Władze zaanektowanego przez Rosję Krymu zatrzymały w sobotę dziesiątki Tatarów, którzy wyszli na ulice w milczącym proteście przeciwko represjom - poinformował przewodniczący Medżlisu, samorządu Tatarów krymskich, Refat Czubarow.

„Wiadomo, że zatrzymano około 50 uczestników pojedynczych pikiet. Ustalono 34 nazwiska zatrzymanych krymskich Tatarów” - przekazał na Facebooku.

W proteście wzięło udział około 100 osób. Wyszli oni pojedynczo na ulice kilkunastu miejscowości na Krymie.

Wystąpili przeciwko „masowym rewizjom i aresztom Tatarów krymskich, bezprawnym sądom i prześladowaniom członków Medżlisu, jego organów lokalnych i aktywistów ruchu tatarskiego” - napisał Czubarow.

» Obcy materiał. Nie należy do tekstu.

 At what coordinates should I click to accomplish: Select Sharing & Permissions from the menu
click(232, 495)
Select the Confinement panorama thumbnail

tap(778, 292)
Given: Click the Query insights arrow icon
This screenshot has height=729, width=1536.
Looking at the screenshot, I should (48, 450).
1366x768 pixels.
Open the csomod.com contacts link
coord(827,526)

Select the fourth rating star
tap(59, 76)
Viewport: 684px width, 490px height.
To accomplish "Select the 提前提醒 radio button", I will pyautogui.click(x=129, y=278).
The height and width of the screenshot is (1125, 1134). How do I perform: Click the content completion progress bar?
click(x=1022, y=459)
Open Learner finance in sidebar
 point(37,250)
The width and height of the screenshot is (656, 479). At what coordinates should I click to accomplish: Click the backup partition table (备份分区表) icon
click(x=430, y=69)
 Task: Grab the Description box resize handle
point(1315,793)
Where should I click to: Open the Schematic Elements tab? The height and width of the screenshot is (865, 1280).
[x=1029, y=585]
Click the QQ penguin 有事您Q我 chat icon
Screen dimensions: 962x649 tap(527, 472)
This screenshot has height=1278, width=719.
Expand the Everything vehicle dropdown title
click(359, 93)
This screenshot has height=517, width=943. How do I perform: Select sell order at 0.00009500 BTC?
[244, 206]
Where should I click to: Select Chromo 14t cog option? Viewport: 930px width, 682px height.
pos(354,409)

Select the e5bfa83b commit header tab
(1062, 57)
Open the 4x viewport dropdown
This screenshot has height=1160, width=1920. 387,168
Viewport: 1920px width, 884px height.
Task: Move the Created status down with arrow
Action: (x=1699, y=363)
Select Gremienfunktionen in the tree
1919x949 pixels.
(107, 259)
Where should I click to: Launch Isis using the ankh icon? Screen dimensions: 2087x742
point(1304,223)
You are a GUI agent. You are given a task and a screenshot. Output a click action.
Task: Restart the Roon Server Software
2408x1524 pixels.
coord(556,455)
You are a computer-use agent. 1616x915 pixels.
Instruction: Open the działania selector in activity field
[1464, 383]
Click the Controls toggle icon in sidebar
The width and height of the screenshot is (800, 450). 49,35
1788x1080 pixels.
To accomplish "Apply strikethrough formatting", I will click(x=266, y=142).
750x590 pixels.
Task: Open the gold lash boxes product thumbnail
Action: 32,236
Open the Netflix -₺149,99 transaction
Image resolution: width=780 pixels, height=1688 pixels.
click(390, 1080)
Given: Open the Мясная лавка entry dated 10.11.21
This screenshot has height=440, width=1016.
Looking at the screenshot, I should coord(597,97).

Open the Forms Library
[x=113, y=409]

Tatarski polityk, który jest członkiem ukraińskiego parlamentu zapewnił, że jego rodacy na Krymie nie ugną się przed rosyjskimi władzami. „Rosyjscy okupanci pójdą z Krymu precz!” - podkreślił Czubarow.

Wchodzący w skład Ukrainy Półwysep Krymski został zaanektowany przez Rosję w marcu 2014 roku, po referendum uznanym przez władze Ukrainy i Zachód za nielegalne. Tatarzy krymscy, którzy stanowią 12 proc. mieszkańców Półwyspu, byli przeciwni nielegalnemu plebiscytowi. Ich społeczność w większości zbojkotowała głosowanie, narażając się na represje ze strony rosyjskich władz. Aneksję Krymu Rosja przedstawia jako akt sprawiedliwości historycznej.

W styczniu Ukraina skierowała do Międzynarodowego Trybunału Sprawiedliwości ONZ w Hadze pozwy przeciwko Rosji w związku z łamaniem przez nią konwencji o finansowaniu terroryzmu i konwencji o dyskryminacji rasowej. Pozwy te są m.in. związane z sytuacją Tatarów na zaanektowanym przez Rosję Krymie.